Tuesday 27 May 2014

Why River Street Needs to Happen.

A mature skyline needs equilibrium. Genuine ‘skyscraper cities’ all have two or three genuine ‘monsters’ that tower over the city’s other structures and at the same time balance each other out (see: Chicago’s Willis, Hancock, and Trump International towers). Currently, Manchester has only one dominant skyscraper that sadly still cuts a rather lonely figure at the bottom of Deansgate. Clustering will certainly help Beetham Tower to blend into, rather than dominate, the skyline, but what Ian Simpson’s magnum opus really needs is another genuinely tall structure with which it can share the skies – this is why the planned River Street Tower needs to happen.
The balance of Chicago's skyline. 

Also designed by Ian Simpson Architects, the proposed River Street development (125m) would be Manchester’s second tallest building, just ahead of the 118m CIS Tower. Though River Street would be 44m shorter than Beetham, it would be positioned close enough to Deansgate to complement Manchester’s most dominant tower in a way that Piccadilly’s City Tower and the CIS Building cannot. The sleek and elegant design of River Street will also help to provide Manchester’s skyline with some equilibrium – the city would finally have two genuinely tall neomodern skyscrapers, making Beetham markedly less overbearing. And River Street wouldn’t just rival Beetham in terms of height; the tower would also challenge the city’s other talls aesthetically. River Street would be a glazed structure (see: New Century House), allowing it to reflect light - in the words of its designer, River Street would be “quite dramatic”.

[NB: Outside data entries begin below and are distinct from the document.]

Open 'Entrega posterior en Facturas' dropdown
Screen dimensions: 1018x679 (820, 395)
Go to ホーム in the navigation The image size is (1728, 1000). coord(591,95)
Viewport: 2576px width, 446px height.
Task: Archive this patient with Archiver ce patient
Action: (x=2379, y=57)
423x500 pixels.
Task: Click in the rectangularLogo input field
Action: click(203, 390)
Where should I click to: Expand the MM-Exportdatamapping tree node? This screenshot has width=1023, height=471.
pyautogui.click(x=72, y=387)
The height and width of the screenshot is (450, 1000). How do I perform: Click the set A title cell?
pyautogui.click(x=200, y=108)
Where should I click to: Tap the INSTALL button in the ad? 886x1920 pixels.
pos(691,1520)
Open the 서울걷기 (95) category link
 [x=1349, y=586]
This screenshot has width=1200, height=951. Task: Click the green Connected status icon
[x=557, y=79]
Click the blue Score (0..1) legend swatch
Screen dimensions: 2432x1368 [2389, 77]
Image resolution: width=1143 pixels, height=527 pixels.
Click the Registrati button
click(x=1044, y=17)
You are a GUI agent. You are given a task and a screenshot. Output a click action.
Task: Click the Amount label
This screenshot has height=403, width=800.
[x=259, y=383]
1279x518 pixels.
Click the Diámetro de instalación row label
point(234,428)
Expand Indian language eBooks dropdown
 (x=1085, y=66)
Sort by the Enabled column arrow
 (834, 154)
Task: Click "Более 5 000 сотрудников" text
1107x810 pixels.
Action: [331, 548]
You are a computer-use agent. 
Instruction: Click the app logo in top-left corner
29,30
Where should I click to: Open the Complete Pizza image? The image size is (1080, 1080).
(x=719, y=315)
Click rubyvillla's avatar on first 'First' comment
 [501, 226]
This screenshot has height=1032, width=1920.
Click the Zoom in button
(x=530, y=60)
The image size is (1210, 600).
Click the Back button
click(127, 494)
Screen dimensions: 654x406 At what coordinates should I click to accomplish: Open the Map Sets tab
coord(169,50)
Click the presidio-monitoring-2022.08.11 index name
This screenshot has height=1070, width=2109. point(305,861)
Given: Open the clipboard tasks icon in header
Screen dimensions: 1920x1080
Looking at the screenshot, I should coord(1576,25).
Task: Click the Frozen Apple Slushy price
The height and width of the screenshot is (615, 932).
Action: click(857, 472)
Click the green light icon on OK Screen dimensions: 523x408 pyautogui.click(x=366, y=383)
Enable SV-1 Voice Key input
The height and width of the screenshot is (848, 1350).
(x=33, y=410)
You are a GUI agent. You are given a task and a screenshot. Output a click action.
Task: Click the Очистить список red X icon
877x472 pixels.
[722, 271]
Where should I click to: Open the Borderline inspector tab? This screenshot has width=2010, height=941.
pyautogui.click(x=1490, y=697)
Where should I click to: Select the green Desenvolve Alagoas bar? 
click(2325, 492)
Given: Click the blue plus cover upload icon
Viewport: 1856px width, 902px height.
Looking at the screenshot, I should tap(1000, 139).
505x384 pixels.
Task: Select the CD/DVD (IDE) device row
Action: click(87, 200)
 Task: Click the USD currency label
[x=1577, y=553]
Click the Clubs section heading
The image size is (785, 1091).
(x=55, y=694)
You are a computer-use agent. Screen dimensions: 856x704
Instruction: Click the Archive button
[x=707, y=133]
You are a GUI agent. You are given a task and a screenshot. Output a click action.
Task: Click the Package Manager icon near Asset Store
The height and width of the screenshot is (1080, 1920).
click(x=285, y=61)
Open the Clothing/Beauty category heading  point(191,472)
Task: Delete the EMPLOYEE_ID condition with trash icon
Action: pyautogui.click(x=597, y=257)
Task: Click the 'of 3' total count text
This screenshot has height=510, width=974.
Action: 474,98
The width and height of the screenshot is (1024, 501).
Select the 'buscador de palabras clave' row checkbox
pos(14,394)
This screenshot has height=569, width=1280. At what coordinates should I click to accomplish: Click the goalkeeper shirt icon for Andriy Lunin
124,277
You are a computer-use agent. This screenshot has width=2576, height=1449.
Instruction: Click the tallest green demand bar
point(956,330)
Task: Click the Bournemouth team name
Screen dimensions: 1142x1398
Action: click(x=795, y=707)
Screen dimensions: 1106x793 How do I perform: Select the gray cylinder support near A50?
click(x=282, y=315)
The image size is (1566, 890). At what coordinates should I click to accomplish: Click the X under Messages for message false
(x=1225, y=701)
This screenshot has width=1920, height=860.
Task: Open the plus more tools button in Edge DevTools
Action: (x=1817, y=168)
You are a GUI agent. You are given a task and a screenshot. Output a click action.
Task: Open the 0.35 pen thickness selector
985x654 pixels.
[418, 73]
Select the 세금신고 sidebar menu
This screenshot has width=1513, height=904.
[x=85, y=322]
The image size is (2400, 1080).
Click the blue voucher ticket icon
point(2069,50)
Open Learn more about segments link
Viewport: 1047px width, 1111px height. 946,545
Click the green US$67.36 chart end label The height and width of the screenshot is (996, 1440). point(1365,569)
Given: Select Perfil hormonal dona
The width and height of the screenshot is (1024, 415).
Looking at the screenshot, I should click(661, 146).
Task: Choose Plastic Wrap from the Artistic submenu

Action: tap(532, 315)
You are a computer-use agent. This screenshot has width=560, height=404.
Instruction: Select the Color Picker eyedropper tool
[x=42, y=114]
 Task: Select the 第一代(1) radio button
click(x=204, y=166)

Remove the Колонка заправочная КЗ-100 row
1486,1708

Render of River Street Tower with Beetham in the background.
Some might say that Beetham’s dominance is to be welcomed, and this is in many ways understandable: the tower is now clearly Manchester’s most iconic building and it remains one of the worlds better skyscrapers. But the city can’t continue to ride on the successes of the early-00s – its about time Beetham had some competition. Since Piccadilly Tower (188m) is clearly dead in the water, River Street is the city’s best chance to get another genuinely tall structure. 

But here’s the bad news: the project could be just as dead as Piccadilly Tower. Though the building was approved in October 2012, construction has yet to begin – in fact the existing eyesore of a structure on River Street has yet to be demolished. Strangely, the building was proposed pre-recession so its difficult to determine why progress has been so slow. Perhaps when First Street is complete and ground is broken on Axis Tower, Chelmer Developments will get to work and give Manchester another ‘monster’.